It doesn’t help that often, as soon as someone is made redundant, recruiters start swarming around. Like bees around a freshly opened flower, or Pooh Bears around a pot of honey! I recently coached a candidate who had 30 potential companies and interviews… now that’s ridiculous. How many of those were actually suited to his experience and motivators? Very few. While it may seem wise to quickly snap up a job and get back on a payroll (especially when you’ve just faced the shock of redundancy), that’s not always the best career move.

Being made redundant can be a positive opportunity for change.

Only two of my recent group saw being made redundant as a positive opportunity for change. One decided to take the redundancy package and go travelling, the other to try a change of career for six months before settling back into a full time role. Rather than go at 100 miles an hour and apply for jobs that are not going to excite you, or accept a soulless offer from a recruiter for a role that will leave you dreading Monday mornings, take a moment to reevaluate your career.

Ask yourself my favourite question: “what’s important to you in your work?”

I like to think that we live a 100-year life these days. Our careers are a huge part of that! Redundancy is just a tiny blip in the grand scheme of things. And actually, change can focus us on what’s really important in life. Take a step back if you’ve recently been made redundant. What motivates you? What gets you excited? Is it time for change? Think about finding a career that’s sustainable and will see you through!

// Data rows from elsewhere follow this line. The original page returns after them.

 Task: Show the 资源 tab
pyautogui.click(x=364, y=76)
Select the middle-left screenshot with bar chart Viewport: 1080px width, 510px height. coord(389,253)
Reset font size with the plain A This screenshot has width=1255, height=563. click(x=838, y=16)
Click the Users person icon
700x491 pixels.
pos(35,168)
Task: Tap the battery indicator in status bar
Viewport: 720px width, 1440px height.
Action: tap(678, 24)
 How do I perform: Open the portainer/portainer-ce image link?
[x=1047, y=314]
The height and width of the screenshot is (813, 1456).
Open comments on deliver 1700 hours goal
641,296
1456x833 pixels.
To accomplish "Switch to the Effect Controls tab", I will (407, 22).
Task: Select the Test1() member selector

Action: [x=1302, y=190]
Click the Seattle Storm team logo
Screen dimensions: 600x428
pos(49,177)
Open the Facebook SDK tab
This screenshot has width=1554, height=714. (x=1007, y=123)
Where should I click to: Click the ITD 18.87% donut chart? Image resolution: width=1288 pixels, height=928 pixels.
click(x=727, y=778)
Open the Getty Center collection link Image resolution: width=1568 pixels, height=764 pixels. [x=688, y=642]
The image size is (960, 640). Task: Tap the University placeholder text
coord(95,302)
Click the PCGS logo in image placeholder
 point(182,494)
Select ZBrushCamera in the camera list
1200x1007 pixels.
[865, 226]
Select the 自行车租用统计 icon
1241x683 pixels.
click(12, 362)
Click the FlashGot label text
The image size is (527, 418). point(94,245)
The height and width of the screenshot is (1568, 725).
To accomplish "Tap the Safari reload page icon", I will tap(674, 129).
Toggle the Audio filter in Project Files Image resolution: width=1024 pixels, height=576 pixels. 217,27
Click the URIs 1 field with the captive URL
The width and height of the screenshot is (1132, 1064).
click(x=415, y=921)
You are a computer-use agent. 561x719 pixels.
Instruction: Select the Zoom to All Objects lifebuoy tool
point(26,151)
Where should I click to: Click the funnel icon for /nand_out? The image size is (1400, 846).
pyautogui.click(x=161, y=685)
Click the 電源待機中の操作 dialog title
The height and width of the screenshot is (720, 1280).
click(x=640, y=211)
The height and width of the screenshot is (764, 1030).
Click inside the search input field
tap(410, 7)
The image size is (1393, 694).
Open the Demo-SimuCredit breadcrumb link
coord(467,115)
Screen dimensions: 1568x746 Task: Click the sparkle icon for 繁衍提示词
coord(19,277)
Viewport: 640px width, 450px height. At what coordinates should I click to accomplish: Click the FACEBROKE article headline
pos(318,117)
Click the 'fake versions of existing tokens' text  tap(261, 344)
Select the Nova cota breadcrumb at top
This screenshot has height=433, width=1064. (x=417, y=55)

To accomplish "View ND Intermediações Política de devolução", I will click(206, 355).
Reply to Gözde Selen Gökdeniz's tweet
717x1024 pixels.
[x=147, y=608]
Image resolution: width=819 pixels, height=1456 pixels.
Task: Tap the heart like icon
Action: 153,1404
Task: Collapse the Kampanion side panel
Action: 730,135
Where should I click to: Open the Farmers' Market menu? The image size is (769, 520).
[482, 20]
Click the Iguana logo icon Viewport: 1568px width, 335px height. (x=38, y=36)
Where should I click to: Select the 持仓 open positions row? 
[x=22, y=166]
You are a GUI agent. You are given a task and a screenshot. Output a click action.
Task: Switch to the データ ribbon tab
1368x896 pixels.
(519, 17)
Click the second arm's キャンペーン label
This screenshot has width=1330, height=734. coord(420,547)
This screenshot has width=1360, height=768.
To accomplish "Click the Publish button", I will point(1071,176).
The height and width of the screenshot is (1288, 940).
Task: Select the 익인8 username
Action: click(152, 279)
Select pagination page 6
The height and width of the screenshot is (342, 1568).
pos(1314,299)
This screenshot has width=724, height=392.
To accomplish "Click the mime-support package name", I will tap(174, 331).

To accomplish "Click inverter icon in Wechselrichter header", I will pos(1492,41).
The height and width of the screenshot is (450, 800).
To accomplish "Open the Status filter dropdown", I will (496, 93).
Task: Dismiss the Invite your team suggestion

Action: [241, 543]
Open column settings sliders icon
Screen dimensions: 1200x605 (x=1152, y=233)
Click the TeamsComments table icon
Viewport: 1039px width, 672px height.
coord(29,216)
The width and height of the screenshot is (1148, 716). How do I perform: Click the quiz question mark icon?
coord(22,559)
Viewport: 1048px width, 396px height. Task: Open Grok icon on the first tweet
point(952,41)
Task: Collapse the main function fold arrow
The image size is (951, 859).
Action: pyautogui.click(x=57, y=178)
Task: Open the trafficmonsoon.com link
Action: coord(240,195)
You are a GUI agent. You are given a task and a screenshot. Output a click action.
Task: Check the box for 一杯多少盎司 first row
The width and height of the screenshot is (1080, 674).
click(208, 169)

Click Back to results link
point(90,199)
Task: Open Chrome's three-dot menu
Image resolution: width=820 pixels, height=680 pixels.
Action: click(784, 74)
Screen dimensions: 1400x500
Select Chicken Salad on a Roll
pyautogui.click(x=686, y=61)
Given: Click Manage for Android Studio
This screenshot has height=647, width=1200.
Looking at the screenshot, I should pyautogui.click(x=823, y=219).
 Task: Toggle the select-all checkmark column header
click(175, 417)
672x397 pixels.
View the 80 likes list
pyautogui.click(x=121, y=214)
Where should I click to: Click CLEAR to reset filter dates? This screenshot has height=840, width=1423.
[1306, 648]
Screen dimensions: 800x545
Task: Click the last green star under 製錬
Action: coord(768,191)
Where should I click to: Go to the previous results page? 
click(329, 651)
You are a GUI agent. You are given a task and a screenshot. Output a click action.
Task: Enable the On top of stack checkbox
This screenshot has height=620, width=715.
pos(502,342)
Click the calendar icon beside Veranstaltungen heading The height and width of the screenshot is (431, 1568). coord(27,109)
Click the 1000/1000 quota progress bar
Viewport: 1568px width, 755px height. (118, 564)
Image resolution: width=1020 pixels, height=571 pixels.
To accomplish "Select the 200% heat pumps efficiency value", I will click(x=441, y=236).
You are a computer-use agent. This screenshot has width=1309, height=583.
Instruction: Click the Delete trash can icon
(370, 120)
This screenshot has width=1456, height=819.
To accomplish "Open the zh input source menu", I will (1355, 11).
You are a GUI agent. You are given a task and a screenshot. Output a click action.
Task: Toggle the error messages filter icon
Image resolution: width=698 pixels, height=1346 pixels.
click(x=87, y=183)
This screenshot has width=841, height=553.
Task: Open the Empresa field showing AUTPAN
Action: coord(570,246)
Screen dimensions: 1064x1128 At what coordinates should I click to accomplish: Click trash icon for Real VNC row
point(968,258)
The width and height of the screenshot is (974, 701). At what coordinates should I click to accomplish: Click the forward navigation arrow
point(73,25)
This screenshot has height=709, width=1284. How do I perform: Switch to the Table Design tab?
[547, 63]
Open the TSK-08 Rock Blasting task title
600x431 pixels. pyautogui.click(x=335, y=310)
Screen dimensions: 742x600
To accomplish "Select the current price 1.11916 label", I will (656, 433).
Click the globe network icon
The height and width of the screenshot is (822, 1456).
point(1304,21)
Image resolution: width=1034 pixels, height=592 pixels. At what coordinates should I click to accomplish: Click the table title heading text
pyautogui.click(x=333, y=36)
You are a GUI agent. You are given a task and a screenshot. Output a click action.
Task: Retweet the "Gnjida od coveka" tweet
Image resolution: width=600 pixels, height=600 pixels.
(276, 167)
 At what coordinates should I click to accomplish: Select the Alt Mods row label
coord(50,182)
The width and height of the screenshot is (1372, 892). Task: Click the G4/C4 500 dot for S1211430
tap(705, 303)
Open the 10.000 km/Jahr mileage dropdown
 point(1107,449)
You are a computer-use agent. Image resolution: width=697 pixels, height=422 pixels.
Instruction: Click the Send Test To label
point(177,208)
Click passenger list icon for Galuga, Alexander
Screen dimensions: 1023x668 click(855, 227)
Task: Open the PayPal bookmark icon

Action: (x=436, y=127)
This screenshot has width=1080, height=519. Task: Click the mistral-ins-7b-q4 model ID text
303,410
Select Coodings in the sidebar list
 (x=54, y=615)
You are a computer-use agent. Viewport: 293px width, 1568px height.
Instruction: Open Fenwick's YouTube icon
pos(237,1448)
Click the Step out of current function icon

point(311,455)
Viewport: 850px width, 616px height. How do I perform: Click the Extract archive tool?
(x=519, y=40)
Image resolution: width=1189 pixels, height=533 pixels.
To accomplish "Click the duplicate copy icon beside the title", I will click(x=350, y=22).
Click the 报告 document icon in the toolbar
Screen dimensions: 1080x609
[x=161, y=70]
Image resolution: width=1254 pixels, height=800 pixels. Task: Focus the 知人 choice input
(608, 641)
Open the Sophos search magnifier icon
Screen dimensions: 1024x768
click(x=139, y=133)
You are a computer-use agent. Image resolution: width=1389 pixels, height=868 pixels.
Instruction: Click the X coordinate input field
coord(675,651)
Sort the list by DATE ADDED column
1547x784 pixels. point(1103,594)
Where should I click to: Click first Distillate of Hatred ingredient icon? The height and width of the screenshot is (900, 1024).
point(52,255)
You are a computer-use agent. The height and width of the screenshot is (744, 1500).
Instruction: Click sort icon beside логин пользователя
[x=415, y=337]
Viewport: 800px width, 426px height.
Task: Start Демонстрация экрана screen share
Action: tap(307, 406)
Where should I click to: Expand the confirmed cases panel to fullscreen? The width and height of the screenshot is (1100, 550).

Many of my candidates have a sense of guilt when made redundant, and are reluctant to put themselves first… But that’s exactly what you need to do if you’re facing redundancy. Don’t worry about what your friends or family might think in the short term. Think long term. Positive change for you, means positive change for your friends and family too! It’s not selfish to put yourself first, especially when it comes to career.

Being made redundant gives you an opportunity to drive your career, rather than letting your career drive you.

“Sessions with Katherine gave me unique chance to be seen from different angles revealing my underestimated strong and weak points. Using simple and understandable techniques Katherine equipped me with the powerful career development tools. I left the last session charged with confidence and clear vision of the next step in my career.” Cyril, Senior Scientist Cambridge

If you are facing redundancy, please reach out to me. I would love to help you to overcome the fight-or-flight reaction and find a positive way forwards to your next career move!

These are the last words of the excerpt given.